### The data
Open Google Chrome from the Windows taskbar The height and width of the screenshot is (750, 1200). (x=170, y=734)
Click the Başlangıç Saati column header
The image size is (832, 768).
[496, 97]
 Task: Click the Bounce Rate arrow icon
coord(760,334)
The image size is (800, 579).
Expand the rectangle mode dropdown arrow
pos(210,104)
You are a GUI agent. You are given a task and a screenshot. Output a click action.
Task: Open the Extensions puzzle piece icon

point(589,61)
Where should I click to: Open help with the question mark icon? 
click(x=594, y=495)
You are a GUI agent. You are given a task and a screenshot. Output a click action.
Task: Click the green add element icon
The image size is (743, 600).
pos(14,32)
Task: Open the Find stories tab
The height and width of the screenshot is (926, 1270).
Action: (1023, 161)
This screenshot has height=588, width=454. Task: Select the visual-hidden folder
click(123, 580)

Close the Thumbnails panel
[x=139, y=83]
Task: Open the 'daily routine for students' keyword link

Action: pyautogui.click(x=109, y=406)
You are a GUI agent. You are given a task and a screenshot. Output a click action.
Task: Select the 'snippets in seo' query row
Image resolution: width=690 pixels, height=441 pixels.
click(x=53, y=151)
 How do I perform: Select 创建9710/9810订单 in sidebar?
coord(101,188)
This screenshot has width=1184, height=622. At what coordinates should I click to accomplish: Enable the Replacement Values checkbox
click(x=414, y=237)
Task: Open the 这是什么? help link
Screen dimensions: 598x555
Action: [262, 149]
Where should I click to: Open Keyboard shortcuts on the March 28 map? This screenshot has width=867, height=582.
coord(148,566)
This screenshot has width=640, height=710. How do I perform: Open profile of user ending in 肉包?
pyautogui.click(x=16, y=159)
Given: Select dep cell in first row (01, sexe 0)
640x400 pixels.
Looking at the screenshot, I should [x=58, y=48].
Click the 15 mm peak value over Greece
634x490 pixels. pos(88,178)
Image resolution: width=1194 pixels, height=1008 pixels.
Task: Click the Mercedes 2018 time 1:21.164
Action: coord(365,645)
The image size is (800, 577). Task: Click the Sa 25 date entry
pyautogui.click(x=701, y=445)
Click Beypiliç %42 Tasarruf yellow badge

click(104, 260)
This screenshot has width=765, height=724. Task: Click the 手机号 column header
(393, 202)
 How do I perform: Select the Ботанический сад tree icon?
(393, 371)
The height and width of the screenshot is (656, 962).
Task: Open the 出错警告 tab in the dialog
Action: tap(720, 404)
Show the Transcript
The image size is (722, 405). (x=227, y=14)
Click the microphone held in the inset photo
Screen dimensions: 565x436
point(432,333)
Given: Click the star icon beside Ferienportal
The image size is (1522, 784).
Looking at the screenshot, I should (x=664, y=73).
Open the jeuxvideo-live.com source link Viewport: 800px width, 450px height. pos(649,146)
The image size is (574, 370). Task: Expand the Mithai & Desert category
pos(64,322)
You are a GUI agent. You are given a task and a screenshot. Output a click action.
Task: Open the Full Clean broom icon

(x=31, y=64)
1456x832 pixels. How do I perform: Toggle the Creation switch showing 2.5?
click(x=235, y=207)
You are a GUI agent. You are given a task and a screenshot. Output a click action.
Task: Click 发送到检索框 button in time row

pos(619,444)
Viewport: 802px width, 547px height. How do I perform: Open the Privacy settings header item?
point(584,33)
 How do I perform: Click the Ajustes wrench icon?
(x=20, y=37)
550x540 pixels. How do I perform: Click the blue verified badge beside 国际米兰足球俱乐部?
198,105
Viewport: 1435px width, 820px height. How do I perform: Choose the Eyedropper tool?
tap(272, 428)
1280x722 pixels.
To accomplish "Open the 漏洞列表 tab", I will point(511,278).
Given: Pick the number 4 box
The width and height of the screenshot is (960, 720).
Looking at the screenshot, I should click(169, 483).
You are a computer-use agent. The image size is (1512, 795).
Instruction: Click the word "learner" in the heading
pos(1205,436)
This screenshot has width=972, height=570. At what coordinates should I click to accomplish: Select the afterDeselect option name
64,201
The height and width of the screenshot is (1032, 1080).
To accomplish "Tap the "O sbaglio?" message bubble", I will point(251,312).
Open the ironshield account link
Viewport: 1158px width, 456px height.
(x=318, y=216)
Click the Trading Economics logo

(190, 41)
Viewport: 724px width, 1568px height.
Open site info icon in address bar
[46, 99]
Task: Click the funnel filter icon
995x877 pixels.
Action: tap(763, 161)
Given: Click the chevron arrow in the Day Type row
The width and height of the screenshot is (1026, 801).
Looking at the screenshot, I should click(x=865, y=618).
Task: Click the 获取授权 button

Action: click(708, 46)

### What to work on
Word for word, return each of the entries.

### Solved exercise
Open Google Chrome from the Windows taskbar The height and width of the screenshot is (750, 1200). (x=170, y=734)
Click the Başlangıç Saati column header
The image size is (832, 768).
[496, 97]
 Task: Click the Bounce Rate arrow icon
coord(760,334)
The image size is (800, 579).
Expand the rectangle mode dropdown arrow
pos(210,104)
You are a GUI agent. You are given a task and a screenshot. Output a click action.
Task: Open the Extensions puzzle piece icon

point(589,61)
Where should I click to: Open help with the question mark icon? 
click(x=594, y=495)
You are a GUI agent. You are given a task and a screenshot. Output a click action.
Task: Click the green add element icon
The image size is (743, 600).
pos(14,32)
Task: Open the Find stories tab
The height and width of the screenshot is (926, 1270).
Action: (1023, 161)
This screenshot has height=588, width=454. Task: Select the visual-hidden folder
click(123, 580)

Close the Thumbnails panel
[x=139, y=83]
Task: Open the 'daily routine for students' keyword link

Action: pyautogui.click(x=109, y=406)
You are a GUI agent. You are given a task and a screenshot. Output a click action.
Task: Select the 'snippets in seo' query row
Image resolution: width=690 pixels, height=441 pixels.
click(x=53, y=151)
 How do I perform: Select 创建9710/9810订单 in sidebar?
coord(101,188)
This screenshot has width=1184, height=622. At what coordinates should I click to accomplish: Enable the Replacement Values checkbox
click(x=414, y=237)
Task: Open the 这是什么? help link
Screen dimensions: 598x555
Action: [262, 149]
Where should I click to: Open Keyboard shortcuts on the March 28 map? This screenshot has width=867, height=582.
coord(148,566)
This screenshot has width=640, height=710. How do I perform: Open profile of user ending in 肉包?
pyautogui.click(x=16, y=159)
Given: Select dep cell in first row (01, sexe 0)
640x400 pixels.
Looking at the screenshot, I should [x=58, y=48].
Click the 15 mm peak value over Greece
634x490 pixels. pos(88,178)
Image resolution: width=1194 pixels, height=1008 pixels.
Task: Click the Mercedes 2018 time 1:21.164
Action: coord(365,645)
The image size is (800, 577). Task: Click the Sa 25 date entry
pyautogui.click(x=701, y=445)
Click Beypiliç %42 Tasarruf yellow badge

click(104, 260)
This screenshot has width=765, height=724. Task: Click the 手机号 column header
(393, 202)
 How do I perform: Select the Ботанический сад tree icon?
(393, 371)
The height and width of the screenshot is (656, 962).
Task: Open the 出错警告 tab in the dialog
Action: tap(720, 404)
Show the Transcript
The image size is (722, 405). (x=227, y=14)
Click the microphone held in the inset photo
Screen dimensions: 565x436
point(432,333)
Given: Click the star icon beside Ferienportal
The image size is (1522, 784).
Looking at the screenshot, I should (x=664, y=73).
Open the jeuxvideo-live.com source link Viewport: 800px width, 450px height. pos(649,146)
The image size is (574, 370). Task: Expand the Mithai & Desert category
pos(64,322)
You are a GUI agent. You are given a task and a screenshot. Output a click action.
Task: Open the Full Clean broom icon

(x=31, y=64)
1456x832 pixels. How do I perform: Toggle the Creation switch showing 2.5?
click(x=235, y=207)
You are a GUI agent. You are given a task and a screenshot. Output a click action.
Task: Click 发送到检索框 button in time row

pos(619,444)
Viewport: 802px width, 547px height. How do I perform: Open the Privacy settings header item?
point(584,33)
 How do I perform: Click the Ajustes wrench icon?
(x=20, y=37)
550x540 pixels. How do I perform: Click the blue verified badge beside 国际米兰足球俱乐部?
198,105
Viewport: 1435px width, 820px height. How do I perform: Choose the Eyedropper tool?
tap(272, 428)
1280x722 pixels.
To accomplish "Open the 漏洞列表 tab", I will point(511,278).
Given: Pick the number 4 box
The width and height of the screenshot is (960, 720).
Looking at the screenshot, I should click(169, 483).
You are a computer-use agent. The image size is (1512, 795).
Instruction: Click the word "learner" in the heading
pos(1205,436)
This screenshot has width=972, height=570. At what coordinates should I click to accomplish: Select the afterDeselect option name
64,201
The height and width of the screenshot is (1032, 1080).
To accomplish "Tap the "O sbaglio?" message bubble", I will point(251,312).
Open the ironshield account link
Viewport: 1158px width, 456px height.
(x=318, y=216)
Click the Trading Economics logo

(190, 41)
Viewport: 724px width, 1568px height.
Open site info icon in address bar
[46, 99]
Task: Click the funnel filter icon
995x877 pixels.
Action: tap(763, 161)
Given: Click the chevron arrow in the Day Type row
The width and height of the screenshot is (1026, 801).
Looking at the screenshot, I should click(x=865, y=618).
Task: Click the 获取授权 button

Action: click(708, 46)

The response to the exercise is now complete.